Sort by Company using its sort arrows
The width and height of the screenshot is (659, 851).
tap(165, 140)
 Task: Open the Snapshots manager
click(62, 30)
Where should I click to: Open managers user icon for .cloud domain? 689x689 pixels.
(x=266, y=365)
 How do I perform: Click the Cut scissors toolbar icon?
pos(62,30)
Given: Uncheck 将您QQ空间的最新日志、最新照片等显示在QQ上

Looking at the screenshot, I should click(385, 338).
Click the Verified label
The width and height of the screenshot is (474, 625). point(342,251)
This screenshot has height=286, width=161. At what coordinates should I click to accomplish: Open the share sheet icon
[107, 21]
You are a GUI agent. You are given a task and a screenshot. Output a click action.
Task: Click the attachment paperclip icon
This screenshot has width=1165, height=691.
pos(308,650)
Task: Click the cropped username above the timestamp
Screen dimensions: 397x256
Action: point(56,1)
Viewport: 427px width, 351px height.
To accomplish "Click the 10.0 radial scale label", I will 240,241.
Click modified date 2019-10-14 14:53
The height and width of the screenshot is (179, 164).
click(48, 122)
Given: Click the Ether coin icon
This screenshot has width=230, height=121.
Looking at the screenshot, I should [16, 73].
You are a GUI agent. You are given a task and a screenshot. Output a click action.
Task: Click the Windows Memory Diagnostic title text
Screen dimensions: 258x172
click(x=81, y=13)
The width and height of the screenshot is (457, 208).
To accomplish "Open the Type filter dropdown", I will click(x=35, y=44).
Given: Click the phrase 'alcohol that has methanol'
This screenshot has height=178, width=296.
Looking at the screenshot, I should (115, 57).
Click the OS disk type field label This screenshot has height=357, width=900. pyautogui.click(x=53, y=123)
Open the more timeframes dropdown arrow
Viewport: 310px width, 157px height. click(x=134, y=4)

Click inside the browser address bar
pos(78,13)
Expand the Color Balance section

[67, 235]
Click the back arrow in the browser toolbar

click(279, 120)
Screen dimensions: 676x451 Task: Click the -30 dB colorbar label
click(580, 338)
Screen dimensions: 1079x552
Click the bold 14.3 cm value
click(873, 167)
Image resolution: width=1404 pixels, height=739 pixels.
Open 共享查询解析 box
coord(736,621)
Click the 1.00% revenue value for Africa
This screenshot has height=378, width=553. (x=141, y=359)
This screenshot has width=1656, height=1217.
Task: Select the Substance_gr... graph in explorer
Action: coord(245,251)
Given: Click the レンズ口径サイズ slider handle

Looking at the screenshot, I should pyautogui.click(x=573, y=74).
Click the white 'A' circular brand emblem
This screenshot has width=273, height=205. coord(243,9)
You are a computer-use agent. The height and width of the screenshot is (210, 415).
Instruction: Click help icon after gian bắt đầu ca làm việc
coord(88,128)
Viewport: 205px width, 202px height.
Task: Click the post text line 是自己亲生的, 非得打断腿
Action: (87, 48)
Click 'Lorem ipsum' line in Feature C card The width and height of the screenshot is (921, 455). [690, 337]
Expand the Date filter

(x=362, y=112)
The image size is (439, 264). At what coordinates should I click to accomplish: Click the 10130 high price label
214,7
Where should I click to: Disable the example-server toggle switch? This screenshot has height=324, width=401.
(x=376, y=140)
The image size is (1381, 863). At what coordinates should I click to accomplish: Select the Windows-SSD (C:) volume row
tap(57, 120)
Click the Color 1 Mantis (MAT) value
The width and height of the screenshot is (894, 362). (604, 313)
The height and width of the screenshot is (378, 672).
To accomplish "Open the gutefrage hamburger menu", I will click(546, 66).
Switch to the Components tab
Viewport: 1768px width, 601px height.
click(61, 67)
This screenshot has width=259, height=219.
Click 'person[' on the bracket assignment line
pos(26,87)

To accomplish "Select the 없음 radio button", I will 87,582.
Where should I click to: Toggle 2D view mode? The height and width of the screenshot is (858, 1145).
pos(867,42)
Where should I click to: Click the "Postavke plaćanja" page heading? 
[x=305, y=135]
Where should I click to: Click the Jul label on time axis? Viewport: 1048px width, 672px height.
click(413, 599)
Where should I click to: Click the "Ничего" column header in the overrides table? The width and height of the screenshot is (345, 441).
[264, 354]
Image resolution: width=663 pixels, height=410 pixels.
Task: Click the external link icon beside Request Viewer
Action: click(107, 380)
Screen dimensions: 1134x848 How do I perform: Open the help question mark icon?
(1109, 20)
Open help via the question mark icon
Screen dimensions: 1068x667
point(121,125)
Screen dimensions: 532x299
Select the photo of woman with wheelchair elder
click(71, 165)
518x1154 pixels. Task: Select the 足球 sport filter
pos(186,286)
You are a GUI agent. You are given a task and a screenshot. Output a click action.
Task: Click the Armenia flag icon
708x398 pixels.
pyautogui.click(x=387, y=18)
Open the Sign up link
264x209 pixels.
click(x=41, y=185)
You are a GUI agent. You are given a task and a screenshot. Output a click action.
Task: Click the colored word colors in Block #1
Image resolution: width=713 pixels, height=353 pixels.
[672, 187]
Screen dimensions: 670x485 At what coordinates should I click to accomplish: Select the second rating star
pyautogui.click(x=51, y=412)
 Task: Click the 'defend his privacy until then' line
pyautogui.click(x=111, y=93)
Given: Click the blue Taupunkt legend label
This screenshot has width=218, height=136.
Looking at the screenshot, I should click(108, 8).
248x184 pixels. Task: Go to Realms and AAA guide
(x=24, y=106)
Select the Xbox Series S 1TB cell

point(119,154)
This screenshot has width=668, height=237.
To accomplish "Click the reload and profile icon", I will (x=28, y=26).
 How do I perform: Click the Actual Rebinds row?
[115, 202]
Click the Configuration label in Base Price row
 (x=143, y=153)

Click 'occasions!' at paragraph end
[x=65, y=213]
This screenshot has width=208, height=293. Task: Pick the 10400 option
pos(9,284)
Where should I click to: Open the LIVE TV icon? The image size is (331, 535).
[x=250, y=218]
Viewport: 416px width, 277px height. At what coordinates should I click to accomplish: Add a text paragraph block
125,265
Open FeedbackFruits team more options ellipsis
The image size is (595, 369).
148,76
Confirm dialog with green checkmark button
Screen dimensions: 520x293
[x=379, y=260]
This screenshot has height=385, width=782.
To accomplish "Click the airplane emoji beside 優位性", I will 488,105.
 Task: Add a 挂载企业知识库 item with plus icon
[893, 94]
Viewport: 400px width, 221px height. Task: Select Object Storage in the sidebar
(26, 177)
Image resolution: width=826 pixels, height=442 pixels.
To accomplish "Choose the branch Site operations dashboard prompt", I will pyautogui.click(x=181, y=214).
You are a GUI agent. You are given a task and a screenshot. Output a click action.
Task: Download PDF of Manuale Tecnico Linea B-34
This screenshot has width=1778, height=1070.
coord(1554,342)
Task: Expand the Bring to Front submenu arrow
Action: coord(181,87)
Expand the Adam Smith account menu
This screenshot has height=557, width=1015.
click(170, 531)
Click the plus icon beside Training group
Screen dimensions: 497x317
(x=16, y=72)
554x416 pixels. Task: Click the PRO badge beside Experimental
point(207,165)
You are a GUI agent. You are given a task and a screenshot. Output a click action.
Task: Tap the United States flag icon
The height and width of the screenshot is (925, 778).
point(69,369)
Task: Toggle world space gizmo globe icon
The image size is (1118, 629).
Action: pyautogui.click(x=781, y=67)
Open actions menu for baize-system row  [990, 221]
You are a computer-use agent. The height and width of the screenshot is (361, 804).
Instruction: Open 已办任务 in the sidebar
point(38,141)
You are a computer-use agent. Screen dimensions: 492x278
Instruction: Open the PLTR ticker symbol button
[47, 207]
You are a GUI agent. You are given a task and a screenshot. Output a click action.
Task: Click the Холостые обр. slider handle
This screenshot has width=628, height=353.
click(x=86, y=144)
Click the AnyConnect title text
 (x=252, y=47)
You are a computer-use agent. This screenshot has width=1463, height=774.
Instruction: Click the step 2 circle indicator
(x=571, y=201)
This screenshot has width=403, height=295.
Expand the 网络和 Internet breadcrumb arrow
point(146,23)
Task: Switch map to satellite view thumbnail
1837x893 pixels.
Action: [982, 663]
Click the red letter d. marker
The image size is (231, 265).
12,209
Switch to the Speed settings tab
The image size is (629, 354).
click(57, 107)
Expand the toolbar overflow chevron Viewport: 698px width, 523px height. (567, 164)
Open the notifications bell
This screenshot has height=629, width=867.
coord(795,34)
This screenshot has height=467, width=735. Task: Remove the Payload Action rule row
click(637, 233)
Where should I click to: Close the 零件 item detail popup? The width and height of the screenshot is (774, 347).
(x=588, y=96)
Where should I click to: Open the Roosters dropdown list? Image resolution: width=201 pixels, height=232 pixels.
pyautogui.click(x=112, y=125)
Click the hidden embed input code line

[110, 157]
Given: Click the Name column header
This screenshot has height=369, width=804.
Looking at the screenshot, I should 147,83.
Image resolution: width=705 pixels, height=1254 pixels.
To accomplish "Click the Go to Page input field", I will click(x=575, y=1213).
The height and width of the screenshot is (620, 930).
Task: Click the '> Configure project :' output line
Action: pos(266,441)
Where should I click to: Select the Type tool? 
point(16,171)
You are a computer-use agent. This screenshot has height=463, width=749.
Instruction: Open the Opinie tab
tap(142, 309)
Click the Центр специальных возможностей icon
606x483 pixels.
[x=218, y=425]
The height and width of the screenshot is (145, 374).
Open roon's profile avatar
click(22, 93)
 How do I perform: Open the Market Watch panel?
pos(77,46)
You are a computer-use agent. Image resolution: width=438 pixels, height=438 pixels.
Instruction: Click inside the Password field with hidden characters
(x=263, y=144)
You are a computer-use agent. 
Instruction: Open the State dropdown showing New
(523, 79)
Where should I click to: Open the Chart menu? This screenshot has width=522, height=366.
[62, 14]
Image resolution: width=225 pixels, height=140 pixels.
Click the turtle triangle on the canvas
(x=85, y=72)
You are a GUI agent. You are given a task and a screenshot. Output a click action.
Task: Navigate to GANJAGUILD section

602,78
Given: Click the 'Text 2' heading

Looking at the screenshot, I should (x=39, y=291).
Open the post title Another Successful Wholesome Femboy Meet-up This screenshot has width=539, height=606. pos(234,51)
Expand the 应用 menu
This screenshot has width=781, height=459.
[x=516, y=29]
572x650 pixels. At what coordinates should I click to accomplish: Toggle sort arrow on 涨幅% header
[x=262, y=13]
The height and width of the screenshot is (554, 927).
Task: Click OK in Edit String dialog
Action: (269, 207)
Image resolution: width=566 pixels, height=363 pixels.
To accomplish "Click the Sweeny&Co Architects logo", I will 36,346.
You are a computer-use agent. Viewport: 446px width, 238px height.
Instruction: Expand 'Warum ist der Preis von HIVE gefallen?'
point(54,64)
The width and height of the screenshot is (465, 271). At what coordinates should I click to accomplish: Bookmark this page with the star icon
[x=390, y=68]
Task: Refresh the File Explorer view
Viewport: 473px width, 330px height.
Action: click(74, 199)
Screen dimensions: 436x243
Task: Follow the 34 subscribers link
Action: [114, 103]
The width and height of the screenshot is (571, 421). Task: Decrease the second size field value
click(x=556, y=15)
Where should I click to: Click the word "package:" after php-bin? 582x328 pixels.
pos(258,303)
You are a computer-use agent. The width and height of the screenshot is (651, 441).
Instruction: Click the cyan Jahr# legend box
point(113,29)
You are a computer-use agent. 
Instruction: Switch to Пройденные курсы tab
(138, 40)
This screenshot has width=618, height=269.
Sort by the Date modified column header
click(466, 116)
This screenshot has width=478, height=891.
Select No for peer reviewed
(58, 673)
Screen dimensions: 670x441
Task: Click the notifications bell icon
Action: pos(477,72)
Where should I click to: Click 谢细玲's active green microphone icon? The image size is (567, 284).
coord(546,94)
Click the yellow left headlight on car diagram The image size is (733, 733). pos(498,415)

● **HOW TO COMPLETE THIS TASK**
Check each line above for the string "flag" and return those that contain it.

● **THE COMPLETED TASK**
Task: Click the Armenia flag icon
Task: Tap the United States flag icon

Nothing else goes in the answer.